INSTRUCTIONS TO FOLLOW: Quote the listing below from the line with "The image size is (500, 369)." up to and including the line with "coord(105,338)", reproducing each line verbatim and nothing else.

RECORDS SUPPLIED:
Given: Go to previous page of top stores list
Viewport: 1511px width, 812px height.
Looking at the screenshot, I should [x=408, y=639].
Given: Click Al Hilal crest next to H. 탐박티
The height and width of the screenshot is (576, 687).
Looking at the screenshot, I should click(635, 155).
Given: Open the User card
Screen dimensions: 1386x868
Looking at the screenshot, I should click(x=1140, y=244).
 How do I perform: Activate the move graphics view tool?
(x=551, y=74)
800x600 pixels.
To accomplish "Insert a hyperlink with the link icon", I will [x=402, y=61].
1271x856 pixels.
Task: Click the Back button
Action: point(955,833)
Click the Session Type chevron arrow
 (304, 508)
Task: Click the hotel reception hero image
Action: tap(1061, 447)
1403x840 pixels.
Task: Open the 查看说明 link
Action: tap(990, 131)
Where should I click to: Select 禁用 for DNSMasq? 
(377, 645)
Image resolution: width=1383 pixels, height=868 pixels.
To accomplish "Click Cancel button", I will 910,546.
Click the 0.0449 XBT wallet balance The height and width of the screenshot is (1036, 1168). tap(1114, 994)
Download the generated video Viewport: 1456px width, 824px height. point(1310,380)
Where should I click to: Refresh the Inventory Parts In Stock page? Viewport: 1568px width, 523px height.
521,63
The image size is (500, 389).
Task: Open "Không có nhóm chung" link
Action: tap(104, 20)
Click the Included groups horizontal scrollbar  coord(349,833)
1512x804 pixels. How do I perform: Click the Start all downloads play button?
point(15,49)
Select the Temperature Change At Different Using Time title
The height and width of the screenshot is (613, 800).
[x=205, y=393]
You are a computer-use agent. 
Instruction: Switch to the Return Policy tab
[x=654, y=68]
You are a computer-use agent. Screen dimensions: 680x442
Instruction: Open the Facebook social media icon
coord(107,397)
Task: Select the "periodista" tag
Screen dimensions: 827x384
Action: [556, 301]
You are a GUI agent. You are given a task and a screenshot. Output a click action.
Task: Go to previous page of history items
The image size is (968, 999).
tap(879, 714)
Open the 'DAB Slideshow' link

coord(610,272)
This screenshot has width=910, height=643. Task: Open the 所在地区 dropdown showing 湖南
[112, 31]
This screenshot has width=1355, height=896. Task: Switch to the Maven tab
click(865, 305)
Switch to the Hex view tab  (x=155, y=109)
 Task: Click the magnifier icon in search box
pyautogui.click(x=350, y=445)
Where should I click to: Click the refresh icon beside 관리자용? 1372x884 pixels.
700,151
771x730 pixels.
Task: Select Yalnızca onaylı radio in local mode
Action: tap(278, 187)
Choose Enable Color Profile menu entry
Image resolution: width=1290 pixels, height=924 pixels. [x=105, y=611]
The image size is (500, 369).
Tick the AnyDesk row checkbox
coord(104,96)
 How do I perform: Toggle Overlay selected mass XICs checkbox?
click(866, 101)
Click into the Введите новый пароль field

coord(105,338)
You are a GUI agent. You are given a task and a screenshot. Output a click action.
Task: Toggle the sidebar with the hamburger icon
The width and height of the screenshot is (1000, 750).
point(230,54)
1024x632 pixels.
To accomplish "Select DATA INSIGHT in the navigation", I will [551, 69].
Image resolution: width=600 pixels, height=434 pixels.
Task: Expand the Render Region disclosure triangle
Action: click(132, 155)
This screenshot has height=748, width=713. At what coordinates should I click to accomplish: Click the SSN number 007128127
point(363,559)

SOLUTION TO THIS TASK:
The image size is (500, 369).
Tick the AnyDesk row checkbox
coord(104,96)
 How do I perform: Toggle Overlay selected mass XICs checkbox?
click(866, 101)
Click into the Введите новый пароль field

coord(105,338)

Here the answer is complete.